In general, there are multiple pathways taken by cells to repair the same DNA damage, and the choice of repair pathway is important for maintaining genomic fidelity. Cross-linking between DNA strands covalently links two DNA strands together, thereby blocking DNA replication and transcription, chemotherapy takes effect by utilizing the cytotoxicity of these crosslinks. In Xenopus laevis egg extracts, the collision of the replication fork with the interstrand crosslinker initiated two different repair pathways.
NEIL3 glycosylase is capable of cleaving cross-linkages between DNA strands; however, if this cleavage is not successful, the Fanconi anaemia protein will cleave the phosphodiester backbone surrounding the cross-linker of the DNA strand, producing a double-strand break intermediate that is subsequently repaired by homologous recombination. Prior to this, it was not clear how the relatively simple NEIL3 pathway would take precedence over the Fanconi anemia pathway that led to genomic rearrangement. In a new study, Johannes C. Walter of Harvard Medical School and his team found that both pathways require the E3 ubiquitin ligase TRAIP, related research results were published in the journal of Nature.

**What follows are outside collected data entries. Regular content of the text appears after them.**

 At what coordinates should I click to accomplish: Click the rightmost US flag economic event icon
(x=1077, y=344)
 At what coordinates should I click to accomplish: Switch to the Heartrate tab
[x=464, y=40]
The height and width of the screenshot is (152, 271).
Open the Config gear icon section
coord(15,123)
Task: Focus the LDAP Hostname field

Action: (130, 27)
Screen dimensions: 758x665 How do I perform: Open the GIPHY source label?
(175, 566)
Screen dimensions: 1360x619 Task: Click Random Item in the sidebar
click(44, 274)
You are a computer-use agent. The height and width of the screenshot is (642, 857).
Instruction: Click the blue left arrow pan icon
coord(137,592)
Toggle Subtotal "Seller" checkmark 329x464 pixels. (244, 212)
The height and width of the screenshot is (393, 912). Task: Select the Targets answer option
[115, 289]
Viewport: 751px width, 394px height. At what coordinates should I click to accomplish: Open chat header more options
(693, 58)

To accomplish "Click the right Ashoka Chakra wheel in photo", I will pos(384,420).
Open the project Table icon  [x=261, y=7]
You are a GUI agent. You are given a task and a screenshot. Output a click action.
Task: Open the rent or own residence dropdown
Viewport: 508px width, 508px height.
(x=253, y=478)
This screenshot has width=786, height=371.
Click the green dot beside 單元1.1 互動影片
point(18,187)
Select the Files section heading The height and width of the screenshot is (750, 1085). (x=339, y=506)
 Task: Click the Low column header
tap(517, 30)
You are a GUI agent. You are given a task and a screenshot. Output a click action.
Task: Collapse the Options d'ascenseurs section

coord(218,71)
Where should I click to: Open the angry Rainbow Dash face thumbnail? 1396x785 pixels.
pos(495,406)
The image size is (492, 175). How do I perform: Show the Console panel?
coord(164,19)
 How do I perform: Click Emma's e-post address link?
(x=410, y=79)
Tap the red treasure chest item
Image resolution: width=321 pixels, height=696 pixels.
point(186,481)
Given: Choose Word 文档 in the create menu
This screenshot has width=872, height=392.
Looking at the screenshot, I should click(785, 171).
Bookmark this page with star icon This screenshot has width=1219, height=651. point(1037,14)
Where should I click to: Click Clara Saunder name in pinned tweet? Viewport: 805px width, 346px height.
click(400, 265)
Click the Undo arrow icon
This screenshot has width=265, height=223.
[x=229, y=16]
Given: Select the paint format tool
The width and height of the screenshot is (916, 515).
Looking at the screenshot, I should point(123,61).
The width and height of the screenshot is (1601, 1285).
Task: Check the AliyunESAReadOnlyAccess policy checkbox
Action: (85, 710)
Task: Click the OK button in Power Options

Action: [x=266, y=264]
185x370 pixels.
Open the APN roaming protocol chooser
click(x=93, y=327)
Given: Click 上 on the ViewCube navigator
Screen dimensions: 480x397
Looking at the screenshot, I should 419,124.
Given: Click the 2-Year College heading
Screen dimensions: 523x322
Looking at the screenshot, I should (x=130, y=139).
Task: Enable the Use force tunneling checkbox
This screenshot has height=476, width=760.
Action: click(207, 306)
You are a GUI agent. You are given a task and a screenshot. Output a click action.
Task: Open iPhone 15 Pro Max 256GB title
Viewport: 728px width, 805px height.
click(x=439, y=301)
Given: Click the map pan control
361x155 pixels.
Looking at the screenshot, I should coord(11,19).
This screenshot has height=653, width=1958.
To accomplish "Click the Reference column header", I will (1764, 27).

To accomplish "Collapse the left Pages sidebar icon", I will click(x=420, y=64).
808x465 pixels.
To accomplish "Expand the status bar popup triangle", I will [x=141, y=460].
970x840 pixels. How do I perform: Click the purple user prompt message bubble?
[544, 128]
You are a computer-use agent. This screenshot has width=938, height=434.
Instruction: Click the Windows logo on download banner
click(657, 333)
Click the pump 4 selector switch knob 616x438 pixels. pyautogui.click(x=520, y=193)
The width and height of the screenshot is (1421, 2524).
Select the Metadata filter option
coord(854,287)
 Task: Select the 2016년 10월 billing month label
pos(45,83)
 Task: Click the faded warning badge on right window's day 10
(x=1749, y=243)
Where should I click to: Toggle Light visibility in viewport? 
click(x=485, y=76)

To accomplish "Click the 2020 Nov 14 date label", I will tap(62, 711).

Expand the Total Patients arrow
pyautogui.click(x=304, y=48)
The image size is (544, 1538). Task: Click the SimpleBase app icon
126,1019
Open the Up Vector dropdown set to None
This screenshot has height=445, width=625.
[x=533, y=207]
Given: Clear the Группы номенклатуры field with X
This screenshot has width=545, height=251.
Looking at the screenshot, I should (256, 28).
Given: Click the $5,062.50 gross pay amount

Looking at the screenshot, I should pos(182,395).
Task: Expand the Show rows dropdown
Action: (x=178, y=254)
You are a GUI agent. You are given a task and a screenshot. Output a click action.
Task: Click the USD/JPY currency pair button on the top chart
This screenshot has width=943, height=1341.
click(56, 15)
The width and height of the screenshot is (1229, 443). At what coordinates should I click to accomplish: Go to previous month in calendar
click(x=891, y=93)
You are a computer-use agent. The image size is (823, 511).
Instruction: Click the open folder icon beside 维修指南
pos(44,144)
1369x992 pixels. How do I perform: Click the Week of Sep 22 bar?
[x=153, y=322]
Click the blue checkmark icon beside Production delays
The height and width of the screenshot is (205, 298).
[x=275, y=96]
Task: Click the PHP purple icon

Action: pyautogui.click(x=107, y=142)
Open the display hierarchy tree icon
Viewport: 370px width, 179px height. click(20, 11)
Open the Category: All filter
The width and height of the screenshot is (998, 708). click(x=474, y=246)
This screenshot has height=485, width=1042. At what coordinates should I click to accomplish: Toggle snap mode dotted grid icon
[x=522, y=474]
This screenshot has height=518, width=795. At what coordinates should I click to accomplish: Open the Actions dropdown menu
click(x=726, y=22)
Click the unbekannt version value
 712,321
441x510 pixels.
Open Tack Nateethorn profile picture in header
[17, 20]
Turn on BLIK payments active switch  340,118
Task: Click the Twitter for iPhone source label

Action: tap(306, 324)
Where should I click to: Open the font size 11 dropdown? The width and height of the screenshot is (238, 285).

When two copies (replisome, protein complexes involved in DNA replication) converge on DNA strand crosslinks, TRAIP allows DNA replication helicase CMG ubiquitination (complex composed of CDC45, MCM2–7 and GINS). The shorter ubiquitin chains recruit NEIL3 by direct binding, whereas the longer ubiquitin chain is required for the p97 ATPase to unload CMG, which makes the Fanconi anemia pathway become possible. Therefore, in the repair of interstrand crosslinks associated with DNA replication, TRAIP controls the choice of these two repair pathways.
In summary, these findings, together with other recent findings from the Walter team, established that TRAIP is the primary regulator of CMG unloading and replicating responses to interstrand crosslinks.
R. Alex Wu et al. TRAIP is a master regulator of DNA interstrand crosslink repair. Nature, 2019, doi:10.1038/s41586-019-1002-0.